Persistent organic pollutants (POPs for short) sound dangerous. They are. POPs have been linked to several diseases, including type 2 diabetes and obesity. Evidence suggests obesity might be even more of a risk factor for diabetes when POPs are present in your body. And specific types of POPs increase the risk of stroke in women. Why does this matter? Because PCB (one type of POP) levels are five to 10 times higher in farmed fish than in wild fish.

“The benefit-risk ratio for carcinogens and noncarcinogens is significantly greater for wild salmon than for farmed salmon.”

Farmed salmon comes with uncertainty about antibiotic use. Wild salmon does not.

There is an obvious threat to the high water quality the river currently experiences.  Increased discharge of foreign chemicals and fish feces poses a substantial risk to the health of the ecosystem.  In the previously cited interview with Michigan Radio, Vogler had this to say about monitoring:

“Monitoring is very expensive. It’s a lot of lab work and I pay the bill. So as you add more monitoring to my operation, you’re impeding my ability to make a living here,” Vogler said, “The reality is that I’m not a non-profit organization. So if I’m going to be here and run this thing and give the community the benefit of the summer tourist aspect, I have to be profitable. So adding more monitoring burdens without being able to demonstrate how that helps – I’ve got a little problem with that.”

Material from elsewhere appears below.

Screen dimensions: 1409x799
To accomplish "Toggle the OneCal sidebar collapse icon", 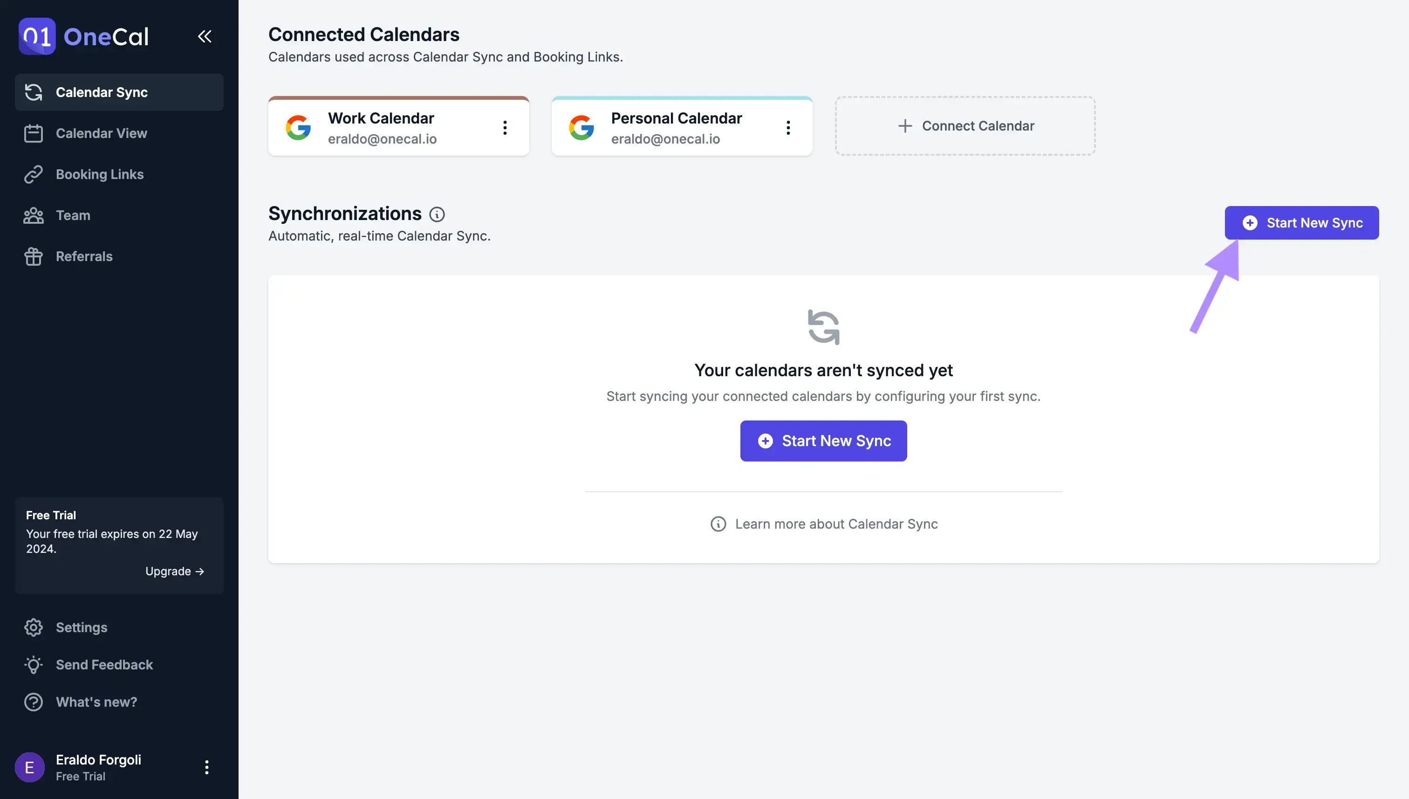I will click(204, 36).
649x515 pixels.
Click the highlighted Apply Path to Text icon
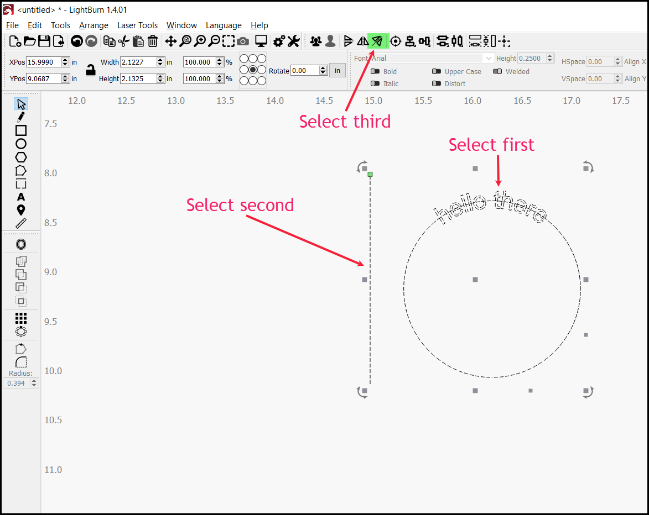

This does not strike me as someone that is overly concerned with the health of the river, to me it seems he is more concerned with operating a profitable business at the potential expense of the resource.   To further complicate matters Dan Sanderson writes for the Crawford County Avalanche (Click here for more):

Instead of grab samples, the fish hatchery operator will be required to take three-portion composite samples collected at equal intervals over the 12-hour period of maximum fish activity.  A weekly monitoring frequency will be required for all levels of production. 

If I am understanding this correctly, the hatchery is being asked to self monitor in this situation.  That would be like asking me or you to turn ourselves in every time we exceed the posted speed limit.  This does not seem like a viable plan to ensure the water quality does not diminish so much that it is destroyed.

At what point do we recognize that we are destroying the very things that give us life?  Apparently, it requires an enormously catastrophic reoccurring event to open our eyes.